Onkologische Biotechnologie: Fortschritte und Perspektiven

Die Biologie des Tumors zu verstehen und ihn maßgeschneidert zu bekämpfen ist ein Anspruch, der im Zeitalter der personalisierten Medizin schon fast selbstverständlich an neue Therapieansätze in der Onkologie gestellt wird. Als Pionier der Biotechnologie setzt Amgen bei der Entwicklung innovativer Wirkstoffe seit nunmehr knapp 35 Jahren auf das Verständnis der menschlichen Biologie und die Entschlüsselung komplexer Erkrankungen mit Hilfe der modernen Humangenetik. Bislang primär bekannt durch onkologische Supportivtherapien, widmet das Unternehmen sich nun unter anderem der Entwicklung potenter Therapeutika basierend auf neuen Wirkprinzipien. Gleich 10 neue Wirkstoffe befinden sich in Phase III der klinischen Entwicklung bei Amgen - darunter der BiTE®-Antikörper Blinatumomab und der onkolytische Virus Talimogene Laherparepvec (TVEC). Beide sind first-in-class Wirkstoffe, die bereits zur Zulassung in den USA und in der EU eingereicht wurden.

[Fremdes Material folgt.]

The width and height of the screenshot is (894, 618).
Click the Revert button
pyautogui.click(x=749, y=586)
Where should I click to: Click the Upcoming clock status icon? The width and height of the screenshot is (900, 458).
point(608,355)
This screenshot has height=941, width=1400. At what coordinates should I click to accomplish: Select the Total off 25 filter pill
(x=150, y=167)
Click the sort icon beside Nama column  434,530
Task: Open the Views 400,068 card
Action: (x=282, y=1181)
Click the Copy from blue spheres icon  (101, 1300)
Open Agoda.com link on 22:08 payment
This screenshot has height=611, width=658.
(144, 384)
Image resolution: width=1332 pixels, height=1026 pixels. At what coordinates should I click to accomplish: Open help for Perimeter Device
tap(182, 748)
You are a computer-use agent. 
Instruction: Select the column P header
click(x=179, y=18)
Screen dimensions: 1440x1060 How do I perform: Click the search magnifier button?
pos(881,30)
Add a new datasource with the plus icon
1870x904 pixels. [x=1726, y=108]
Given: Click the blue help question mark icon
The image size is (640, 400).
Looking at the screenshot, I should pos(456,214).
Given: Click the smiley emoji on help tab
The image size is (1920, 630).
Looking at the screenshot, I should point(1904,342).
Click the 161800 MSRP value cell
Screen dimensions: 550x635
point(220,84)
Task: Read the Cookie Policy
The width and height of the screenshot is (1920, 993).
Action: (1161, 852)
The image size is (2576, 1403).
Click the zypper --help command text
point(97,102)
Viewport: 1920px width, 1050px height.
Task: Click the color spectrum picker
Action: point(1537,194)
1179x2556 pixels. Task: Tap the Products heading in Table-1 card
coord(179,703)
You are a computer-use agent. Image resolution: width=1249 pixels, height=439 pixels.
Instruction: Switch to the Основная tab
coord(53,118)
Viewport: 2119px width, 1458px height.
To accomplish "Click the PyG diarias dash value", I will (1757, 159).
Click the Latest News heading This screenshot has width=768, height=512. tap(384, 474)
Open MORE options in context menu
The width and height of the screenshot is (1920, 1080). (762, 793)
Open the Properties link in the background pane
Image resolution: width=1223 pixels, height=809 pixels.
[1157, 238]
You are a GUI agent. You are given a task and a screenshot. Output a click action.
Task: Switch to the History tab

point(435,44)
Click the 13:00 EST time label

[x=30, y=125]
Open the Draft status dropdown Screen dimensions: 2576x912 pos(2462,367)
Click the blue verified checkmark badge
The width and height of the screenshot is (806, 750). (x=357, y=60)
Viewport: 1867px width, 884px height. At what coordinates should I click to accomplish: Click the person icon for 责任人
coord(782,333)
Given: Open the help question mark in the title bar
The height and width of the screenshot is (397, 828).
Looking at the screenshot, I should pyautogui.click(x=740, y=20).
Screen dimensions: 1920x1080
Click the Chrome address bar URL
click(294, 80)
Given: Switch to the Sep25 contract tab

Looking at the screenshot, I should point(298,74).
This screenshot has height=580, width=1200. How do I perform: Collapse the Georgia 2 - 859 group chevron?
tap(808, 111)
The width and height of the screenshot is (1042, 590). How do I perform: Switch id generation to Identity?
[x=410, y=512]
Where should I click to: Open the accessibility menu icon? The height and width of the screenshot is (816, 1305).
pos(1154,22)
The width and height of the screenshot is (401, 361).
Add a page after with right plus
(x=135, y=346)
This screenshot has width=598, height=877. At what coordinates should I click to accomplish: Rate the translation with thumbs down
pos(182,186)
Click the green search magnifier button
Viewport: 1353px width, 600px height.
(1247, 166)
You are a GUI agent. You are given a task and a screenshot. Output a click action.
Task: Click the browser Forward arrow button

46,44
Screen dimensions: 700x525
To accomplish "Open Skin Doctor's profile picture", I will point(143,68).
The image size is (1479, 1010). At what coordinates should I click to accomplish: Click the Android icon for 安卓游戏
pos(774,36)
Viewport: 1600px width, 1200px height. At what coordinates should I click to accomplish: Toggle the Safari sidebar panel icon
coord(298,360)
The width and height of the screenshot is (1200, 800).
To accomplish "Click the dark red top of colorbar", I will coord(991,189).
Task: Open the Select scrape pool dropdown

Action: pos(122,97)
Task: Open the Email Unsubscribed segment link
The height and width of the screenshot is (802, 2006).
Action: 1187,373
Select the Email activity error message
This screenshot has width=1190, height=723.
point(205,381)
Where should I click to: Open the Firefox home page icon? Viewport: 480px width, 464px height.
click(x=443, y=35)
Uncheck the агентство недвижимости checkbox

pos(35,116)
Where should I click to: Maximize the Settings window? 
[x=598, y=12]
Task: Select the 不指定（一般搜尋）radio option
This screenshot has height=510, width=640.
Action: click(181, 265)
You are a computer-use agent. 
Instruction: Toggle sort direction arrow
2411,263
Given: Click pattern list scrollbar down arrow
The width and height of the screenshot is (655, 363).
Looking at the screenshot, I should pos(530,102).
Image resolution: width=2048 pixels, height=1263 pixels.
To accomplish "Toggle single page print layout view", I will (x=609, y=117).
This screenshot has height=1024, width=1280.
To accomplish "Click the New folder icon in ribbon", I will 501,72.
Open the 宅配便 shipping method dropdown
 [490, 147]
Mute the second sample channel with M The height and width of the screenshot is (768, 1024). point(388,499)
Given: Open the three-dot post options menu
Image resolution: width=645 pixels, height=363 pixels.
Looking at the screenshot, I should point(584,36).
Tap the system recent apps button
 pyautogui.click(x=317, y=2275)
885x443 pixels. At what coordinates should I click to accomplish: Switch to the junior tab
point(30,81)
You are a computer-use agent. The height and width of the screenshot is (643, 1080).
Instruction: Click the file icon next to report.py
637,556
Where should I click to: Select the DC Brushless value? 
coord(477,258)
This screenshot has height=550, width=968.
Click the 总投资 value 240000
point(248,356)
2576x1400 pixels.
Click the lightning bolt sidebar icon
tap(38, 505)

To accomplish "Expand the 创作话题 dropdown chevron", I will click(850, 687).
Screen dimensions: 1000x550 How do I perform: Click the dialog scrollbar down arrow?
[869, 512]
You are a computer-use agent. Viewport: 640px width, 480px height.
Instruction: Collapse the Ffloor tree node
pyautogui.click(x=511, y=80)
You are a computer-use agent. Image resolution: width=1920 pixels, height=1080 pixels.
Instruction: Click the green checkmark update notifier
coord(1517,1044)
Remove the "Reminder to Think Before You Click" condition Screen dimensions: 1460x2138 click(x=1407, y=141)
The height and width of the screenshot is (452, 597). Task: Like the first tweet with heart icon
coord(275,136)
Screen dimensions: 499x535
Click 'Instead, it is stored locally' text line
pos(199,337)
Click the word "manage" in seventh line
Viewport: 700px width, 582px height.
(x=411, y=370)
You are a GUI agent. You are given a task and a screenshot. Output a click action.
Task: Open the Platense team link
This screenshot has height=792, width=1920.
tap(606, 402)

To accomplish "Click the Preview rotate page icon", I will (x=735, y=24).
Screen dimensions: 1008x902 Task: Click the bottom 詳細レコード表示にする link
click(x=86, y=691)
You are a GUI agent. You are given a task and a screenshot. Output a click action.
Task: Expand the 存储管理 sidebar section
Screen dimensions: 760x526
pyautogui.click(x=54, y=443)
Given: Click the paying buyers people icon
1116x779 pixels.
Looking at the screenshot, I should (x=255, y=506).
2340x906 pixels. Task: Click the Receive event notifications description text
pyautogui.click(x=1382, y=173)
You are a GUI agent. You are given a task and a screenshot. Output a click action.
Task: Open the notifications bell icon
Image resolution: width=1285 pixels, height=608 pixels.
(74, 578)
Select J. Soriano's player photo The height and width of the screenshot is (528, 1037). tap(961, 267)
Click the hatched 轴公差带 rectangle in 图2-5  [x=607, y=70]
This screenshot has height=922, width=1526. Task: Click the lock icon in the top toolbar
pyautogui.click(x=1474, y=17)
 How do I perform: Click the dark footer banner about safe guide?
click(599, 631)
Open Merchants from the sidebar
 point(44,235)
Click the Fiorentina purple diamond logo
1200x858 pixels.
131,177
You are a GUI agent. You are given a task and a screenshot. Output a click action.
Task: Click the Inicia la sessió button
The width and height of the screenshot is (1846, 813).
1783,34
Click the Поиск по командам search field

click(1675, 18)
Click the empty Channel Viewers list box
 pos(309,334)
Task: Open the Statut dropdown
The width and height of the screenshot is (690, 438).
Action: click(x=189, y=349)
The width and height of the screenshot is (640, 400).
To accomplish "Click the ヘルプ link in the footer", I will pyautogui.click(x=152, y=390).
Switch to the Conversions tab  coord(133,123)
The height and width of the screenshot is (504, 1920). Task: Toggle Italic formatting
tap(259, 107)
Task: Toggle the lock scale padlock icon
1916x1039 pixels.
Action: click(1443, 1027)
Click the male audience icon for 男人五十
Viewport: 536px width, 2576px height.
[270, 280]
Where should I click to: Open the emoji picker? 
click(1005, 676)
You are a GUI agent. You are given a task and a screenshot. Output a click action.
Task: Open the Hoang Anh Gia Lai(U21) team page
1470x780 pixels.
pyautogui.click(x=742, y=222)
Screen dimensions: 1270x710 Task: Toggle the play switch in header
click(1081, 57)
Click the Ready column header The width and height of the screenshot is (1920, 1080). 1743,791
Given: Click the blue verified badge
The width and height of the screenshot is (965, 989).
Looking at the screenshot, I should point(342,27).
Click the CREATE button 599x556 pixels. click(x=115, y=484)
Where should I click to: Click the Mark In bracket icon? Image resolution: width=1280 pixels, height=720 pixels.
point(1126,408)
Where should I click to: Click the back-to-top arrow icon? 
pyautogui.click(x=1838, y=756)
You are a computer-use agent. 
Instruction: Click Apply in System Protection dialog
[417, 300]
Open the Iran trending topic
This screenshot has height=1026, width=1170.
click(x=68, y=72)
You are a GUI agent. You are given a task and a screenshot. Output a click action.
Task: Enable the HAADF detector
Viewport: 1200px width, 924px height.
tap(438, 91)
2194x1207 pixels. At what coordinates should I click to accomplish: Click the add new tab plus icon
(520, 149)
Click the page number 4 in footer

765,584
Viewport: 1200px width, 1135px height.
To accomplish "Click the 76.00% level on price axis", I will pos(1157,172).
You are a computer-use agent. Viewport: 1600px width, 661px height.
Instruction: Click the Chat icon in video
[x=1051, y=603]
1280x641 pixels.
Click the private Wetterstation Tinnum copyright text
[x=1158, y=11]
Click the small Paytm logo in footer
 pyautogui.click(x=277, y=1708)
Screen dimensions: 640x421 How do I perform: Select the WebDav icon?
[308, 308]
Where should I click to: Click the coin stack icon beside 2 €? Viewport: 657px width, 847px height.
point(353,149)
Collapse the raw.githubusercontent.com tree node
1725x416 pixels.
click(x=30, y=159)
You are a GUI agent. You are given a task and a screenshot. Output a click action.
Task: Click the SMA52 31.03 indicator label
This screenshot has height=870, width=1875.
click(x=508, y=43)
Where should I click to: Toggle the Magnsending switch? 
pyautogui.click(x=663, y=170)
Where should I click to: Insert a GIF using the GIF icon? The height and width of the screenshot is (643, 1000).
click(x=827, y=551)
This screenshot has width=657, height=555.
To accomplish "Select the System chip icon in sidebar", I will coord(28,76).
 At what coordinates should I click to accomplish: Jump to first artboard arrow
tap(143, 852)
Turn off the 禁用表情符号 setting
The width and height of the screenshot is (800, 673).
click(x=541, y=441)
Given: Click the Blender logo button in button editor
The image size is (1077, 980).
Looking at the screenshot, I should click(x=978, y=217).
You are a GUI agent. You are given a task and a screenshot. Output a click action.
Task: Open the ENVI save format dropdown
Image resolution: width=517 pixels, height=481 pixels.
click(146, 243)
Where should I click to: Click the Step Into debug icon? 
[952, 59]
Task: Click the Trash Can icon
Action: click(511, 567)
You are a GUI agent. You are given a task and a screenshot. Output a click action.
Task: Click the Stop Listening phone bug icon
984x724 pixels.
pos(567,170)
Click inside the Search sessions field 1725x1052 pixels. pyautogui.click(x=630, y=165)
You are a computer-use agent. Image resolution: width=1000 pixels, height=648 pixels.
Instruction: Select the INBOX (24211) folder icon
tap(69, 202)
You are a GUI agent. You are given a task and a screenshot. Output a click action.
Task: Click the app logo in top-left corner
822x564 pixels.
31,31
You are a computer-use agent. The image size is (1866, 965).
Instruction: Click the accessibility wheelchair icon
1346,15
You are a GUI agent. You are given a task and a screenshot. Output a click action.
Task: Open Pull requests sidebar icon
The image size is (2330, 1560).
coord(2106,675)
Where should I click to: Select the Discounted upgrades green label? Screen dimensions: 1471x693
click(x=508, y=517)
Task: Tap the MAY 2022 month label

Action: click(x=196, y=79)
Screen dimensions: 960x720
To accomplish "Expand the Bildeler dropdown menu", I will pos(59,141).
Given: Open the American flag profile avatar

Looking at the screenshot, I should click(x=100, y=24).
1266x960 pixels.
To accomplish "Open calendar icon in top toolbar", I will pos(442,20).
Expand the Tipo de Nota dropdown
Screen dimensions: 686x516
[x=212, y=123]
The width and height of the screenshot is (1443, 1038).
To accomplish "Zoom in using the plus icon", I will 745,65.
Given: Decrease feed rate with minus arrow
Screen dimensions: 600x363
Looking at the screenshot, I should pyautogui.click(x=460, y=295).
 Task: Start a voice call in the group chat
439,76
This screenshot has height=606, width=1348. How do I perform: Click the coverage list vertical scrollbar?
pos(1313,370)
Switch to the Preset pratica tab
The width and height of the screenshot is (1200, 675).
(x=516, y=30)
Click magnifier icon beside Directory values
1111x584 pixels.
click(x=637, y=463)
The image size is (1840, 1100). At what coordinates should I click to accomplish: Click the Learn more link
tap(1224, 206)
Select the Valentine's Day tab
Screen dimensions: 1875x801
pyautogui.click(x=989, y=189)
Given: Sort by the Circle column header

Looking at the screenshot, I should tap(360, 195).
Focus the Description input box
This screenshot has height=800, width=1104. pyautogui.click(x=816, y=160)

Parallel entwickelt Amgen bewährte Supportiva wie Neulasta® und XGEVA® konsequent weiter und bietet damit Therapeuten wie Patienten wertvolle Unterstützung in der Krebstherapie. Prof. Dr. med. Matthias Schieker, Executive Medical Director bei der Amgen GmbH, betonte: "Die onkologische Biotechnologie ermöglicht es uns heute, verschiedene Krebserkrankungen gezielt zu therapieren. Dennoch sind die Möglichkeiten bei weitem noch nicht ausgeschöpft. Unser Ziel ist es, dieses Potential zu nutzen, um möglichst vielen Patienten, insbesondere in Indikationsbereichen, in denen es bislang keine oder nur unzureichende Therapiemöglichkeiten gab, zu helfen."

Mehr Leben! "Lebensqualität und Überleben"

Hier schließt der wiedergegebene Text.